Film Review: ‘The Horde’

★★☆☆☆

After a number of years of low grade obscurity, the mid-2000s saw somewhat of a resurgent return to form for zombie-kind, thanks in no small part to the rage infected, sprinting killing machines of Danny Boyle’s 28 Days Later (2002), and Spaced co-creator Edgar Wright’s rom-zom-com Shaun of the Dead (2004). Nearly every conceivable setting and scenario has been worked, re-worked and then re-re-worked to within an inch of breaking point, so what hope can The Horde (2009), a low budget French zombie-flick, have of standing out in such a tired, overcrowded horror sub-genre?

The Horde follows a team of corrupt, vengeful French cops on their mission to exterminate a group of ruthless gangsters responsible for the death of a former colleague. Headed up by the bear-like Ouessem (Jean-Pierre Martins), the death-squad manage to infiltrate the gang’s lair – a derelict apartment block within the decaying suburbs of North Paris – but are quickly overpowered by their mobster opposition, lead by Nigerian kingpin Adewale (Eriq Ebouaney). Meanwhile, outside, an unknown occurrence is turning the Parisian population into a hoard of homicidal flesh-eaters who begin to ascend the building in search of human flesh. But can the two opposing factions put aside their differences in order to escape certain death, or will mutual hatred and distrust lead to their collective destruction…

In regards to originality, first impressions are not particularly encouraging. The Horde presents its audience with a number of typical, formulaic zombie film tropes; a group of contrasting, highly-pressurised survivors; a derelict building that quickly shifts from being the last available safe refuge to a concrete tomb; and most importantly, countless, evermore elaborate scenes of zombie decapitation, evisceration and immolation. We’ve clearly seen this all before.

However, it gradually becomes clear that directors Yannick Dahan and Benjamin Rocher have spent a great deal of time and effort in correctly planning and choreographing a number of the film’s more impressive, gory set pieces. Highlights include a fridge-related zombie offing, an undead massacre with an un-mounted, high calibre machine gun and some of the most enjoyable survivor vs. flesh-eater hand to hand combat seen since Ken Foree decided against taking the easy way out of a tight squeeze in Romero’s original Dawn of the Dead (1978). The fast-paced camerawork of the film’s action sequences also add an extra layer of physicality, with bone to bone impacts shaking the audience’s viewpoint, evoking the kind of wincing nausea towards the exertion of extreme force upon the human body I felt when first watching the infamous fire extinguisher scene in Gaspar Noé’s nightmarish Irreversible (2002).
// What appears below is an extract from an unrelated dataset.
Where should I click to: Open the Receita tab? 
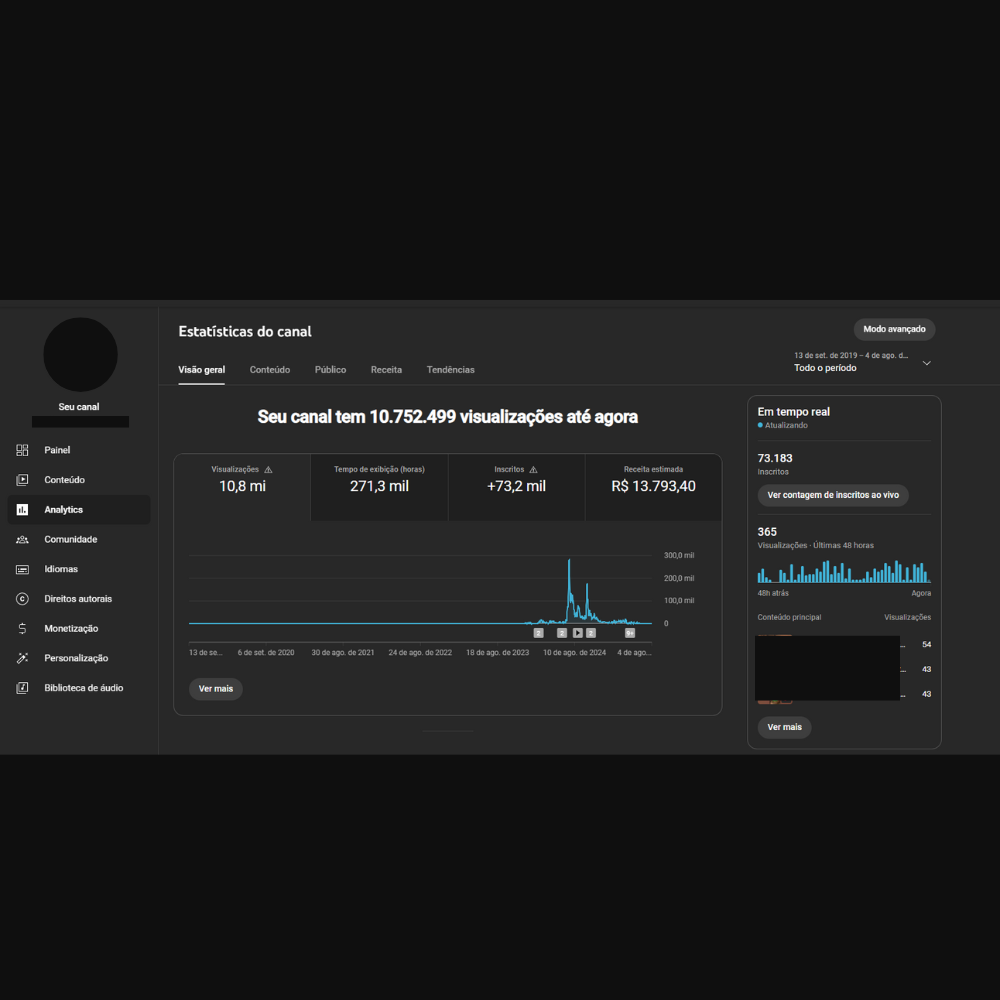(x=386, y=370)
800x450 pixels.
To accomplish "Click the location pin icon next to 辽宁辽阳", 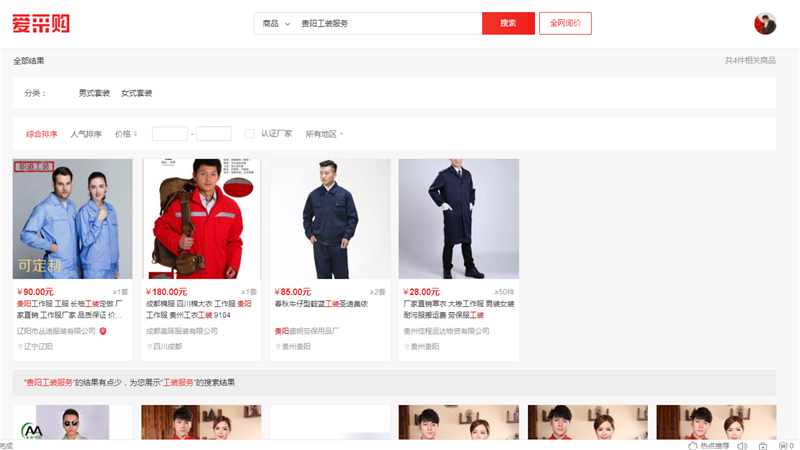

Whilst falling well short of even beginning to reinvent the flesh-eating wheel, Dahan and Rocher’s The Horde is for the most part a competently made, high octane, and, importantly, enjoyable French take on the zombie genre. For a more innovative approach to teaching this particular cinematic ‘old dog’ a few new tricks, I urge you to go out and grab a copy of the fantastically inventive 2009 Canadian horror Pontypool.